Data from phase 2 of the ongoing, multicenter, randomized, double-blind, placebo-controlled, adaptive phase 2/3 BRAVE-AA1 trial (NCT03570749) were used to analyze baseline characteristics among groups and change in primary outcomes from baseline to week 36 in patients with early and late-onset alopecia areata.

Primary outcomes for this study were percent change from baseline on Severity of Alopecia Tool (SALT) score to week 36 and percentage of patients achieving a SALT score of 20 or less in that same period.

Participants (N=82) were randomly assigned to 1 of 3 groups: placebo (n=28), baricitinib 2 mg (n=27), and baricitinib 4 mg (n=27). Among patients in the placebo group, 15 and 13 patients, respectively, reported early- and late-onset alopecia areata, compared with 10 and 17 patients, respectively, in both the baricitinib 2 mg and 4 mg groups. At baseline, mean SALT score in patients with early-onset AA ranged from 82.8 to 94.1, and in the late-onset AA group, mean SALT scores ranged from 83.7 to 88.0; these scores were comparable.

By 36 weeks, SALT score improvements were seen in both baricitinib groups. Least squares mean percent changes from baseline were -49.7% in the early-onset group and -46.2% in the late-onset group among those treated with baricitinib 2 mg, and -46.5% and -63.8%, respectively, in the early- and late-onset groups among those treated with baricitinib 4 mg. Changes in the placebo group were -14.7% and -6.8% in patients with early- and late-onset alopecia areata, respectively.

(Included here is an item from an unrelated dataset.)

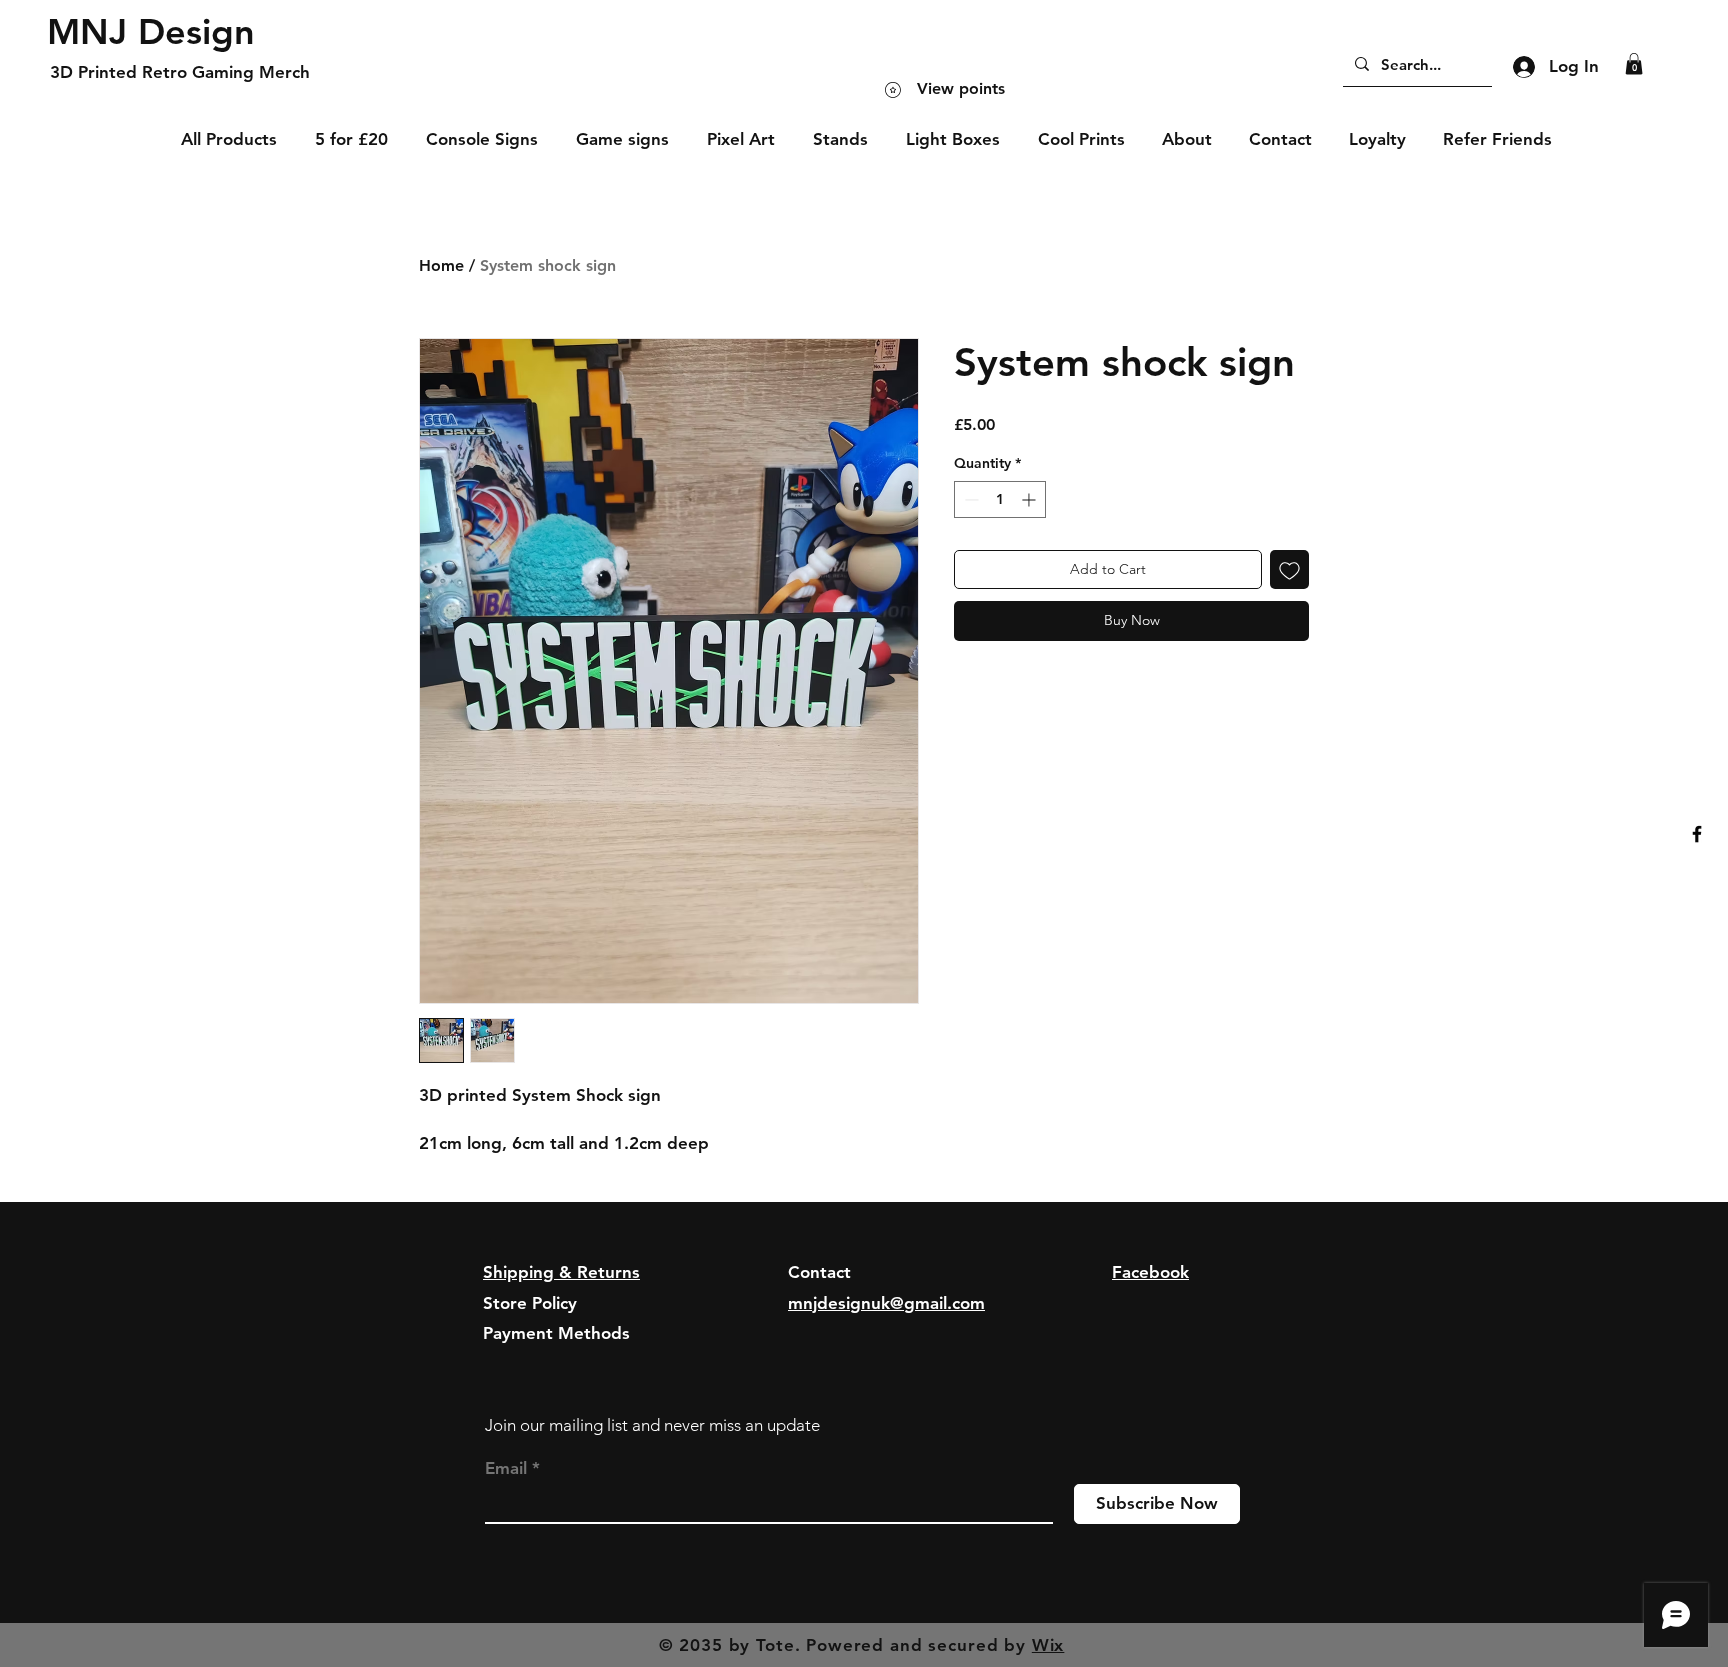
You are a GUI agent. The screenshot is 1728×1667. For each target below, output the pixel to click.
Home (441, 265)
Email (506, 1468)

“These results support the potential use of baricitinib in the treatment of early- and late-onset AA [alopecia areata] in patients who have greater than 50% hair loss,” the researchers concluded. “A longer duration of treatment and a larger sample size will be required to capture the full extent of the clinical response with both doses in patients with early- and late-onset AA [alopecia areata].”

Visit Dermatology Advisor‘s conference section for more coverage from AAD 2021.


Disclosure: This clinical trial was supported by Eli Lilly and Company and Incyte Corporation. Please see the original reference for a full list of authors’ disclosures.


Ko J, Roberts J, Hordinsky M, et al. Response to baricitinib in the treatment of patients with early and late onset alopecia areata in the phase 2 portion of BRAVE-AA1 randomized controlled trial. Presented at: AAD VMX 2021; April 23-25, 2021. Abstract/Poster 27604.